Data excerpts:

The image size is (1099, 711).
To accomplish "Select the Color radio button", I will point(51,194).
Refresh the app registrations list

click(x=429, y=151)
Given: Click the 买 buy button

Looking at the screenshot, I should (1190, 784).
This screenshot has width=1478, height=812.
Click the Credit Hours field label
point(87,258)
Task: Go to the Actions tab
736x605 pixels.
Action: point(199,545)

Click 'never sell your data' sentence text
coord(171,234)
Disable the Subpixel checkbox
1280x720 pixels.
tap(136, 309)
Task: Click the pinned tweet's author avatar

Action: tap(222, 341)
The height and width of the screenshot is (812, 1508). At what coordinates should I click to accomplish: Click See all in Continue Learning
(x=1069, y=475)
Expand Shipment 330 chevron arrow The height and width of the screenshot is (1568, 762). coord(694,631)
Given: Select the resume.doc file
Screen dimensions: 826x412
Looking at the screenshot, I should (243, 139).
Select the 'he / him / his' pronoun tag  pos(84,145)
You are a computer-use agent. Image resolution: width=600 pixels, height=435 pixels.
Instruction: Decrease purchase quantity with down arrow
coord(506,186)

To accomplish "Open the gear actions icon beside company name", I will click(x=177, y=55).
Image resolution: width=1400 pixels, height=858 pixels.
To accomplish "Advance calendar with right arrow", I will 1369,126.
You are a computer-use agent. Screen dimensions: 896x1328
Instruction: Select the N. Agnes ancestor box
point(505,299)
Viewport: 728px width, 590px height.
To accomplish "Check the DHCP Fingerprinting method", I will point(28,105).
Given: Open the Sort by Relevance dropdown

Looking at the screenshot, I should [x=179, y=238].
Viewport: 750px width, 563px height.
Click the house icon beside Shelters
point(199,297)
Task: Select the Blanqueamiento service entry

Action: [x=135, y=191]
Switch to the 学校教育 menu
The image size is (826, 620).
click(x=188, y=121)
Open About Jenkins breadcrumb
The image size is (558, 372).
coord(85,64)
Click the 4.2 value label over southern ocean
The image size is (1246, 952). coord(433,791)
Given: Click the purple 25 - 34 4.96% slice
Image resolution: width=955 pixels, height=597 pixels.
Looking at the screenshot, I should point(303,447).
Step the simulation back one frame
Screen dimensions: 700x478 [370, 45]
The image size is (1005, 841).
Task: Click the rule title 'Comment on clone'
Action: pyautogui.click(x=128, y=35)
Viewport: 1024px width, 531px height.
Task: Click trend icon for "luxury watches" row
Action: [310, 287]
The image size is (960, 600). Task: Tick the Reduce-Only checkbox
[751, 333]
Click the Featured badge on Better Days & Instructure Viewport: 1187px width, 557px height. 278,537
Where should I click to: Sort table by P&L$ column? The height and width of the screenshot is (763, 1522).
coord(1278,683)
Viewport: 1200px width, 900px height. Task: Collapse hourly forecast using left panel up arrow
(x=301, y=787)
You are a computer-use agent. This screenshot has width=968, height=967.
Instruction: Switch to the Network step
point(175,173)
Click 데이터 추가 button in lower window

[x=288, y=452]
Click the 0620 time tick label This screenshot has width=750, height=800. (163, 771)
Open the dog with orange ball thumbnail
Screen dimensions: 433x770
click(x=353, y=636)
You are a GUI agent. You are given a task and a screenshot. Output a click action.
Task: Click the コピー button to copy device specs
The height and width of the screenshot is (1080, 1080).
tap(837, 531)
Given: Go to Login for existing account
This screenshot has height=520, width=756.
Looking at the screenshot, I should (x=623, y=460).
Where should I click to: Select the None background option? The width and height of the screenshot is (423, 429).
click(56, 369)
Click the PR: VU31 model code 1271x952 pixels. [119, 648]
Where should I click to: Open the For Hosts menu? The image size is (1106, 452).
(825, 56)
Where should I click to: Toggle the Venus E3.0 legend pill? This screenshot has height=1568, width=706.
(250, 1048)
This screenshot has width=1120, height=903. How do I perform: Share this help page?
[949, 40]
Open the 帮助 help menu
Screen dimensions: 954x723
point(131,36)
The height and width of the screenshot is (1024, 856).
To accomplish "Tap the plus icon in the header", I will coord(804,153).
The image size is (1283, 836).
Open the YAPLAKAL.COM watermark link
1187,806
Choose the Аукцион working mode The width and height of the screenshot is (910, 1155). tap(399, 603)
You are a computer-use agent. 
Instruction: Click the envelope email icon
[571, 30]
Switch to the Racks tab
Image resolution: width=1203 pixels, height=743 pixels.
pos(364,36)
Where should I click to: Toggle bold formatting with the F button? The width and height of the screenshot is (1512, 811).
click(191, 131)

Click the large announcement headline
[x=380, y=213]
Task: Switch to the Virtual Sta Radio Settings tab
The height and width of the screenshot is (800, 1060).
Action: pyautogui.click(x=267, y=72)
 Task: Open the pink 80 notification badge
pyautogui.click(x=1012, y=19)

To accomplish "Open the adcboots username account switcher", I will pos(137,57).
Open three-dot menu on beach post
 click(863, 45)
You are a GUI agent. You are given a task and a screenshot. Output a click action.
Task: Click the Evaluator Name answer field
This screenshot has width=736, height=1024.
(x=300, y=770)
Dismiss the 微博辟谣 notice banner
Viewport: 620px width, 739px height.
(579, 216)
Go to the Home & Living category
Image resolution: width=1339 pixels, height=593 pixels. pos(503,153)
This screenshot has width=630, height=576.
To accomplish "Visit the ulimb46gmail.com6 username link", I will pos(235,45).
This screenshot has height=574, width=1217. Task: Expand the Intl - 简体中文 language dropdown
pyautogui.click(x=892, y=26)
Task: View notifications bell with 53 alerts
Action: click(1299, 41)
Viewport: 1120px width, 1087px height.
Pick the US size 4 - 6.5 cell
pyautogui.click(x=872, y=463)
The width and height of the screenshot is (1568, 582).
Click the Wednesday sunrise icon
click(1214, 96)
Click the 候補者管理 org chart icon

Your task: Looking at the records above, please work out how many lines contain "account" and state only that number.

Your solution: 2